CEO behind biggest fraud in Chicago history gets 14 years

SHARE CEO behind biggest fraud in Chicago history gets 14 years

It’s nearly a year since a jury found north suburban CEO Eric Bloom guilty of the biggest financial fraud in Chicago’s history.

But the 49-year-old financier stood up in court in front of his sobbing family Friday and defiantly announced, “I am not a thief.”

It didn’t do him much good.

Calling Bloom’s ongoing denial of criminal wrongdoing in the $665 million collapse of Sentinel Management Group “astonishing,” U.S. District Judge Ronald Guzman handed the Northbrook resident a 14-year prison sentence.

“Every working day for four years, Eric Bloom intentionally decided to lie and to steal,” Guzman said.

“He perpetrated a truly horrific fraud. . . . He simply fails to grasp what he has done.”

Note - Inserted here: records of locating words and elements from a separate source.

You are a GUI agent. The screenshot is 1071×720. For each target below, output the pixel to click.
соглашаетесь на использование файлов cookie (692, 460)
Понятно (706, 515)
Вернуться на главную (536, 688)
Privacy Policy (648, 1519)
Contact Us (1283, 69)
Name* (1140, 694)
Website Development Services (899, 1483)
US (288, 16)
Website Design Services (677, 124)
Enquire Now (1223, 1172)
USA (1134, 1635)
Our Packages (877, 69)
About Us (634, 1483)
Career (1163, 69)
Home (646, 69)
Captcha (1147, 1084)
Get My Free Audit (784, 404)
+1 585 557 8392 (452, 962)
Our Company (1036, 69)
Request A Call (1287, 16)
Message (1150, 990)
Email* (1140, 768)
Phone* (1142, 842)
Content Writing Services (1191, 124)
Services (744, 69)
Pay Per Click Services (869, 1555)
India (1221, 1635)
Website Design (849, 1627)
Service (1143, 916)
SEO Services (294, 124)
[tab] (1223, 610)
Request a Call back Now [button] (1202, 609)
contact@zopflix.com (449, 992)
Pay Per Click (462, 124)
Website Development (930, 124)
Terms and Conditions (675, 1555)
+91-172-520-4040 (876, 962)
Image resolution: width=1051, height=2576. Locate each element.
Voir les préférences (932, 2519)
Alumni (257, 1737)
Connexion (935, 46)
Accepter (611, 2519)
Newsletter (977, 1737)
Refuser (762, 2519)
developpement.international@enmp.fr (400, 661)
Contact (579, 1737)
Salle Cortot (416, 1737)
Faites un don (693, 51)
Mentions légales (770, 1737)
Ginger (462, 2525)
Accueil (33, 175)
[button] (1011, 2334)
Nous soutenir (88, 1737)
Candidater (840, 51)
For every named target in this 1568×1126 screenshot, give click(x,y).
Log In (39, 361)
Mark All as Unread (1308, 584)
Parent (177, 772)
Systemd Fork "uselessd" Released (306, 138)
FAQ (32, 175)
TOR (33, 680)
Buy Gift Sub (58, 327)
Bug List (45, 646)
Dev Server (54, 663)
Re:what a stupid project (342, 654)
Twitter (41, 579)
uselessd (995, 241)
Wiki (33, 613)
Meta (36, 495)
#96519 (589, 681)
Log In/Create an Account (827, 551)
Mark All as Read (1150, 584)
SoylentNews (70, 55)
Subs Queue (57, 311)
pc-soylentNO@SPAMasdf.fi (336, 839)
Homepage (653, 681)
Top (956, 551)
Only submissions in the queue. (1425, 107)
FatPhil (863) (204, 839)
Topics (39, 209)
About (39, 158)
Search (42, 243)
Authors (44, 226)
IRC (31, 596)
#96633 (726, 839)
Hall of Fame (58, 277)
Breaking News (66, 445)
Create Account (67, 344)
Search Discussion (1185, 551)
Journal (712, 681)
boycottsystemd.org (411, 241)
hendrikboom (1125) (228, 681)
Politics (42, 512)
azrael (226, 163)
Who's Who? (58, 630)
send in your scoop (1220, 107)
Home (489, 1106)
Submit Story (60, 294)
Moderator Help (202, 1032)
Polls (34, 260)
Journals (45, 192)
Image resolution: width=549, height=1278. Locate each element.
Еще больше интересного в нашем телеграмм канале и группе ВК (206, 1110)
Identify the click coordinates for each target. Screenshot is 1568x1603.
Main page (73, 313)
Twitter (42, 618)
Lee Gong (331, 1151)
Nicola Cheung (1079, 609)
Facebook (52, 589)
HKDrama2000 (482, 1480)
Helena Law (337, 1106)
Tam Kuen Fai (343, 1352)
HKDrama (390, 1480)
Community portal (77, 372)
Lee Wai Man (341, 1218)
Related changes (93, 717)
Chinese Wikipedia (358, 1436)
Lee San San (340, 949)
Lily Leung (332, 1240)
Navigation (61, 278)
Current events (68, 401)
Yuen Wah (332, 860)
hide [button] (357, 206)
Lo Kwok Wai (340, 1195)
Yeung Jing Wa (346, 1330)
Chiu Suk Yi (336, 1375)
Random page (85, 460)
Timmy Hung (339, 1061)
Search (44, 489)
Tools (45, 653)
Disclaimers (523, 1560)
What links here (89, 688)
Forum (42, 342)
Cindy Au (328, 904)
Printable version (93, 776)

The sentencing hearing brought to an end a seven-year saga that began with Sentinel’s demise — a collapse that stunned Chicago’s financial world and presaged the worldwide credit crunch.

Founded by Bloom’s father, Philip, Sentinel was a cash-management firm that boasted it was a fortress that had “never lost a dime” of its clients’ cash in 30 years of low-risk business.

But Bloom dishonestly built it into a highly leveraged “house of cards” that blew away when the economy started to sour, prosecutor Clifford Histed said at the sentencing hearing on Friday.

Though he promised clients their money would be used only in conservative investments, Bloom instead used their funds as collateral for huge bank loans which, in turn, he used to make risky bets on the securities market.

He strung along key investors by artificially boosting their returns at the expense of less favored clients.

For several years, the scam made money, but when the markets tanked in 2007 and the banks came calling for their loans, it wiped Sentinel out, almost bringing down with it 12 other large institutional investors whose money it lost.

“He lied to their faces,” Histed said. “He is entirely and exclusively responsible for their losses.”

But Bloom’s lawyer, Terry Campbell, countered that Bloom had made just $800,000, at most, from the scheme.

And in a lengthy speech to the court, the balding Bloom on Friday still seemed to be in shock, blaming the markets, his employee Charles Mosley — who was later Friday sentenced to 8 years for his role in the fraud — and his own shortcomings for Sentinel’s failure, but refusing to accept that he had intended to defraud.

“I may be weak, I may be naive, I may be negligent or even incompetent, but I am not a thief,” he told the judge, as his parents, his wife, and his son and daughter watched in tears.

“I know that I am a good person and I have a sound moral compass and I have never been in any kind of trouble before,” he added.

His wife, Elizabeth, who had just married Bloom and was on honeymoon with him when Sentinel went bust, gave an emotional speech of her own, telling the judge and the prosecutors that they didn’t know the “real” Bloom.

Explaining why she had stuck by her husband, she added, “I’m just not the type of person to choose poorly.”

Guzman said he had sympathy for Bloom’s family, which Bloom has supported since his indictment by teaching horse riding. But the judge gave Bloom’s wife a blunt reply.

“Frankly, I’m surprised that the defendant would stand up here today and say that he is honest — the very man who had earned the love and respect of his friends and family lied, cheated and stole from his clients,” Guzman said.

“He grieves for their losses but never once acknowledges his responsibility.”

Bloom, who showed little reaction after the sentence was announced, was ordered to turn himself in to prison on April 13.